La rappresentazione fisica di un fallimento (La regola del silenzio – The Company You Keep)

di Gianfranco Angelucci

Robert Redford è molto invecchiato per interpretare un ex pacifista in odore di terrorismo dei primi anni Settanta (un Adriano Sofri californiano), vedovo e padre di una figlia undicenne. L’immagine sfalsata grava sulla storia (tratta da un romanzo e da lui diretta e… interpretata) rendendola alquanto irreale. Julie Christie, la sua complice a amante del tempo che fu, a causa del bisturi invadente, poco ricorda gli occhi azzurri e le labbra turgide dell’irresistibile Lara del Dottor Zivago, che alla domanda insinuante di Komarovski replicava con visibile turbamento: “Ho diciassette anni, monsieur…”  Per i suoi innumerevoli adoratori sarebbe bastata anche soltanto l’ombra di quel sorriso!

Meglio se la cava Nick Nolte, irrimediabilmente franato dal suo metro e ottantacinque, ma sempre lui, nei panni di un irriducibile, simpatico ribelle che impiega nella segheria molti ex compagni di una rivoluzione mai avvenuta. Tuttavia se si supera il leggero spaesamento iniziale, il film risulta singolare proprio per questo, nel porre la parola fine su un’ormai remota stagione di utopie, rappresentandone organicamente – nelle facce, nei corpi, nell’incedere barcollante – lo sfacelo.
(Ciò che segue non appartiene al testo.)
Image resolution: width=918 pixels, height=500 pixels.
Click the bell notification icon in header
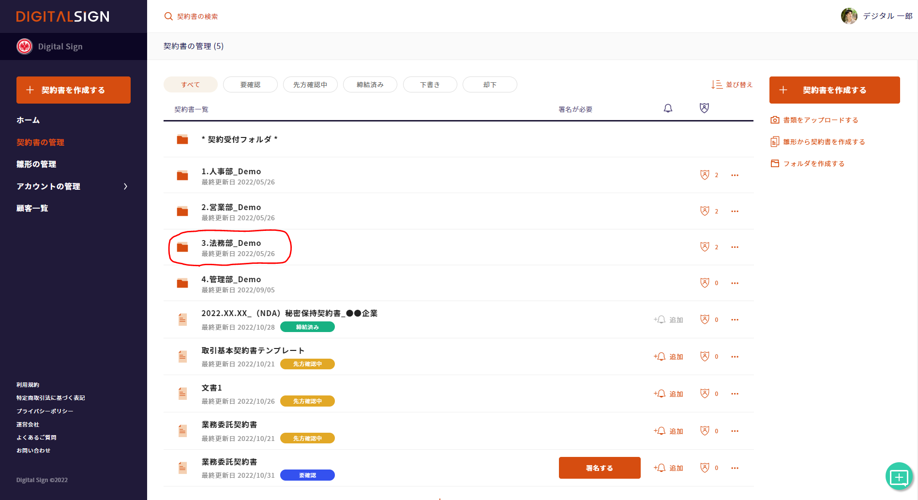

Ed è avvincente per merito degli attori, tutti bravi, a cominciare dal protagonista Jim Grant, che da un pezzo vive a Albany (NY) sotto falsa identità, svolgendo onorevolmente la professione di avvocato. Ma la giustizia americana non dimentica. A una pompa di benzina viene pescata e ammanettata una militante del gruppo eversivo (Susan Sarandon) dalla quale non sarà difficile risalire ai complici di allora colpevoli, durante una rapina, di aver lasciato sull’asfalto una guardia giurata. Jim Grant non aveva preso parte all’assassinio, ma nessuno può dimostrarlo; e sulle sue orme si muove ormai sia l’FBI che il giornalista Ben Shephard, un giovanotto ostinato che ha afferrato l’osso e non molla.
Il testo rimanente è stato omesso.